We collected the data of 5,420 patients from the 2020 Korea National Health and Nutrition Examination. The presence of depression was defined as ≥5 PHQ-9. We categorized output variables into the presence of depression (PHQ-9, ≥5) and absence of depression (PHQ-9, <5). We used 20 variables related to sociodemographic characteristics, health behavior, and presence of chronic disease for the development of three machine learning algorithms [random forest, logistic regression, and deep neural network (DNN)]. Eighty-seven decision trees were used for the random forest model. Linear regression algorithm shows a linear relationship between various input and output variables. For the DNN model, three layers with 16-32-64 neurons, Adam optimizer, and rectified linear unit (ReLU) activation were used. Of the included samples, 70% and 30% were randomly divided into the training and test sets, respectively.

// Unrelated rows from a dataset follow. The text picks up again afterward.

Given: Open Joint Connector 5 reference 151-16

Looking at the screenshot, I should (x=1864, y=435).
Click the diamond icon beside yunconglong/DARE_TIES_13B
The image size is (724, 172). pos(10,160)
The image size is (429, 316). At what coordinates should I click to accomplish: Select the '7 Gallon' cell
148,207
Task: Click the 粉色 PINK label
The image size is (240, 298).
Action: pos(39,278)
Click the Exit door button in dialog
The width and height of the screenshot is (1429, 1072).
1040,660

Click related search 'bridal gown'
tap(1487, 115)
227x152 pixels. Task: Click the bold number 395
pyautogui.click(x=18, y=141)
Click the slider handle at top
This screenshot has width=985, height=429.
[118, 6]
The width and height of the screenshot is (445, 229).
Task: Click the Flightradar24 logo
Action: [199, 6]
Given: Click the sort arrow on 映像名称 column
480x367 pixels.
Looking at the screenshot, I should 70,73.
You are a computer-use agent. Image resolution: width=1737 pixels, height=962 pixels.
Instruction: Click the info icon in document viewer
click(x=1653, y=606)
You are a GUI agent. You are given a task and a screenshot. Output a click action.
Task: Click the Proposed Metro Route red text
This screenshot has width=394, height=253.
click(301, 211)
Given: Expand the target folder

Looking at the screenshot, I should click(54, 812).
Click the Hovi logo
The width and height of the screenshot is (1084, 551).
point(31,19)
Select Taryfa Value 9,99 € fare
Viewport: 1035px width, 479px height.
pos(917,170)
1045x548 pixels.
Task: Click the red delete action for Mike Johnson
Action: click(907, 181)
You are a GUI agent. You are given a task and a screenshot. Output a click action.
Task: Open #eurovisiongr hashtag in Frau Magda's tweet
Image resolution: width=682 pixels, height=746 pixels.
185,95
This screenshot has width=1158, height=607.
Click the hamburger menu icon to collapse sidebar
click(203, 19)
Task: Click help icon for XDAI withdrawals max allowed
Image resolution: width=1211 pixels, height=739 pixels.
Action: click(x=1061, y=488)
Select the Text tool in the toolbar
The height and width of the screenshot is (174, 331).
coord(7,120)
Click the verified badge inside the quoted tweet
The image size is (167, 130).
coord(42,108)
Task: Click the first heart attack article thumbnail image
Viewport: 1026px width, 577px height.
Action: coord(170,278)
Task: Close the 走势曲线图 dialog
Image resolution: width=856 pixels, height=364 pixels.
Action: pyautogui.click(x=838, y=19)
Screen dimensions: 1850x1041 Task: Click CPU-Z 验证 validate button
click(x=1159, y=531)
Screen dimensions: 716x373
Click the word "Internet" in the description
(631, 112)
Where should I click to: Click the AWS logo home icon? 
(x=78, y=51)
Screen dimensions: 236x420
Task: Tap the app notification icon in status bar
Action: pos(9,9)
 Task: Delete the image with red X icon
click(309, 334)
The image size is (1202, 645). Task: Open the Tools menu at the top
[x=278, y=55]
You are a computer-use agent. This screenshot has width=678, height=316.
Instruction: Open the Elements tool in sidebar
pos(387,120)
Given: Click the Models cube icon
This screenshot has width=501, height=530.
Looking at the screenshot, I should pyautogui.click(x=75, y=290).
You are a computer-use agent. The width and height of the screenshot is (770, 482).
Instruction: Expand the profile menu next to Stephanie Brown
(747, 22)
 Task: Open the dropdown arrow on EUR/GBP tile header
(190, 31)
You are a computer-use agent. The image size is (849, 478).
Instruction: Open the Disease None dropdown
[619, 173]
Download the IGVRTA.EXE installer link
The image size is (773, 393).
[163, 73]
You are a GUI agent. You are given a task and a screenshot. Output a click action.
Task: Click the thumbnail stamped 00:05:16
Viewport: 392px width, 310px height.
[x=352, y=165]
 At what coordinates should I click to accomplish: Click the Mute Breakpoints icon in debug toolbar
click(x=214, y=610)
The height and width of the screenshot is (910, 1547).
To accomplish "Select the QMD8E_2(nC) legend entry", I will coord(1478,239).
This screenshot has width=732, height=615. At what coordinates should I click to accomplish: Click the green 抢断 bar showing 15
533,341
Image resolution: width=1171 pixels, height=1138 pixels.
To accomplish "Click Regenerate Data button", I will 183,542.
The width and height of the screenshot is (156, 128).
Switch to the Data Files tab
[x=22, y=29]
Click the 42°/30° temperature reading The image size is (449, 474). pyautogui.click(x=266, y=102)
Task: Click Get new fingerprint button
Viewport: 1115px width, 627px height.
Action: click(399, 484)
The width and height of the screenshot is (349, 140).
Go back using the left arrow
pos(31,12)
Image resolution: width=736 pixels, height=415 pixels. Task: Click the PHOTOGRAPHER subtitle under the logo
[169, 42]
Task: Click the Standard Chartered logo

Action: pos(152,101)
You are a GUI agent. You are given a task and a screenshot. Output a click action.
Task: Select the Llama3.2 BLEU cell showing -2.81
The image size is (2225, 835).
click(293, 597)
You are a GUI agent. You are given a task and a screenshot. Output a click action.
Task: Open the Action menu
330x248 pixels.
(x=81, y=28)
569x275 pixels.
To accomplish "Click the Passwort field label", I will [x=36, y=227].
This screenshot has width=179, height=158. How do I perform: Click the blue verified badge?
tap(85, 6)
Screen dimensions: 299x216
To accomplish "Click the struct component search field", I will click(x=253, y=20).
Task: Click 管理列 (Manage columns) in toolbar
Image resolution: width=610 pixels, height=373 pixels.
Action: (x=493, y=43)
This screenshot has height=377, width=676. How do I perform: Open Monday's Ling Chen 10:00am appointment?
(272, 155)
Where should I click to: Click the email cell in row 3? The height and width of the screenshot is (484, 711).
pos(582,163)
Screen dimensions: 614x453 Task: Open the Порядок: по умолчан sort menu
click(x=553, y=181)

The area under the curve (AUC) of the test dataset for the random forest model was 0.803 [95% confidence interval (CI), 0.776-0.829], 0.812 (95% CI, 0.787-0.837) for the logistic regression model, and 0.805 (95% CI, 0.780-0.831) for the DNN model.
Our study demonstrated the potential of machine learning for the development of models for predicting the presence of depression based of various health-related data. Machine learning models can potentially overcome the limitations of traditional diagnostic methods for depression by incorporating a wide range of objective variables to accurately identify patients with depression, thus avoiding the subjectivity and potential diagnostic errors associated with the subjective interpretation of symptoms observed by a clinician. Further efforts to increase the accuracy of machine learning models by utilizing more variables and data needed to detect depression.
抑郁症是一个重大的公共卫生问题,估计有10.8%的成年人患有抑郁症。抑郁症会对个人的生活质量、社会功能和生产力产生重大影响。抑郁症的早期诊断对于预防其进展很重要。几种工具,如患者健康问卷-9(PHQ-9)和贝克抑郁量表,用于筛查抑郁症患者。我们利用一项全国性调查的结果,研究了机器学习在预测抑郁症存在方面的潜力。
我们收集了2020年韩国国民健康与营养检查中5420名患者的数据。抑郁症的存在被定义为PHQ-9≥5。我们将输出变量分为抑郁症存在(PHQ-9≥5)和抑郁症不存在(PHQ-9<5)。我们使用了20个与社会人口学特征、健康行为和慢性病存在相关的变量来开发三种机器学习算法[随机森林、逻辑回归和深度神经网络(DNN)]。随机森林模型使用了87棵决策树。线性回归算法显示了各种输入和输出变量之间的线性关系。对于DNN模型,使用了具有16 - 32 - 64个神经元的三层结构、Adam优化器和整流线性单元(ReLU)激活函数。在纳入的样本中,70%和30%分别被随机分为训练集和测试集。
随机森林模型测试数据集的曲线下面积(AUC)为0.803[95%置信区间(CI),0.776 - 0.829],逻辑回归模型为0.812(95% CI,0.787 - 0.837),DNN模型为0.805(95% CI,0.780 - 0.831)。
我们的研究证明了机器学习在基于各种健康相关数据开发抑郁症预测模型方面的潜力。机器学习模型有可能通过纳入广泛的客观变量来准确识别抑郁症患者,从而克服传统抑郁症诊断方法的局限性,避免与临床医生对观察到的症状进行主观解释相关的主观性和潜在诊断错误。需要进一步努力通过利用更多变量和数据来提高机器学习模型检测抑郁症的准确性。